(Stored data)
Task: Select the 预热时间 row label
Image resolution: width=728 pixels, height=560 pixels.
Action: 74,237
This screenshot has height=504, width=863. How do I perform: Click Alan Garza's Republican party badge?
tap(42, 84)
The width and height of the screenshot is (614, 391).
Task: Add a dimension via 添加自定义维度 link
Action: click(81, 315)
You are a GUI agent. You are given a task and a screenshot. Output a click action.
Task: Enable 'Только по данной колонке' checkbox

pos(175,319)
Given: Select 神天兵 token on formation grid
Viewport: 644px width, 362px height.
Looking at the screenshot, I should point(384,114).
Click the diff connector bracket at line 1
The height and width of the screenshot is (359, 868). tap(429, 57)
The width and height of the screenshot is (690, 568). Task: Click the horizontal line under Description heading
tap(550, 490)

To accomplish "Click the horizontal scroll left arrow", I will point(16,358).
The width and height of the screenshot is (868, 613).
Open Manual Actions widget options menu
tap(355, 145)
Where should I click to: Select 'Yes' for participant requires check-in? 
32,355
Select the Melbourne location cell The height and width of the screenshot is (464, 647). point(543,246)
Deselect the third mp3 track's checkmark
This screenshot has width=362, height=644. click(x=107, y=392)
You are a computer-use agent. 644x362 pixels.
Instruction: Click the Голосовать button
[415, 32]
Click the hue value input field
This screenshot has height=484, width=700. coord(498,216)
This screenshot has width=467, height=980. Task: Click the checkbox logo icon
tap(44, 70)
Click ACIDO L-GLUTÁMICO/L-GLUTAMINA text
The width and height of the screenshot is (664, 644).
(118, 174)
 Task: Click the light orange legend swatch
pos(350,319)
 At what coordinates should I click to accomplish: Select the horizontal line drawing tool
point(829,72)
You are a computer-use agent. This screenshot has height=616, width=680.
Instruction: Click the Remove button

*YOUR INSTRUCTIONS*. Copy all data exactly, start to finish.

*ANSWER*.
Task: Select the 预热时间 row label
Image resolution: width=728 pixels, height=560 pixels.
Action: 74,237
This screenshot has height=504, width=863. How do I perform: Click Alan Garza's Republican party badge?
tap(42, 84)
The width and height of the screenshot is (614, 391).
Task: Add a dimension via 添加自定义维度 link
Action: click(81, 315)
You are a GUI agent. You are given a task and a screenshot. Output a click action.
Task: Enable 'Только по данной колонке' checkbox

pos(175,319)
Given: Select 神天兵 token on formation grid
Viewport: 644px width, 362px height.
Looking at the screenshot, I should point(384,114).
Click the diff connector bracket at line 1
The height and width of the screenshot is (359, 868). tap(429, 57)
The width and height of the screenshot is (690, 568). Task: Click the horizontal line under Description heading
tap(550, 490)

To accomplish "Click the horizontal scroll left arrow", I will point(16,358).
The width and height of the screenshot is (868, 613).
Open Manual Actions widget options menu
tap(355, 145)
Where should I click to: Select 'Yes' for participant requires check-in? 
32,355
Select the Melbourne location cell The height and width of the screenshot is (464, 647). point(543,246)
Deselect the third mp3 track's checkmark
This screenshot has width=362, height=644. click(x=107, y=392)
You are a computer-use agent. 644x362 pixels.
Instruction: Click the Голосовать button
[415, 32]
Click the hue value input field
This screenshot has height=484, width=700. coord(498,216)
This screenshot has width=467, height=980. Task: Click the checkbox logo icon
tap(44, 70)
Click ACIDO L-GLUTÁMICO/L-GLUTAMINA text
The width and height of the screenshot is (664, 644).
(118, 174)
 Task: Click the light orange legend swatch
pos(350,319)
 At what coordinates should I click to accomplish: Select the horizontal line drawing tool
point(829,72)
You are a computer-use agent. This screenshot has height=616, width=680.
Instruction: Click the Remove button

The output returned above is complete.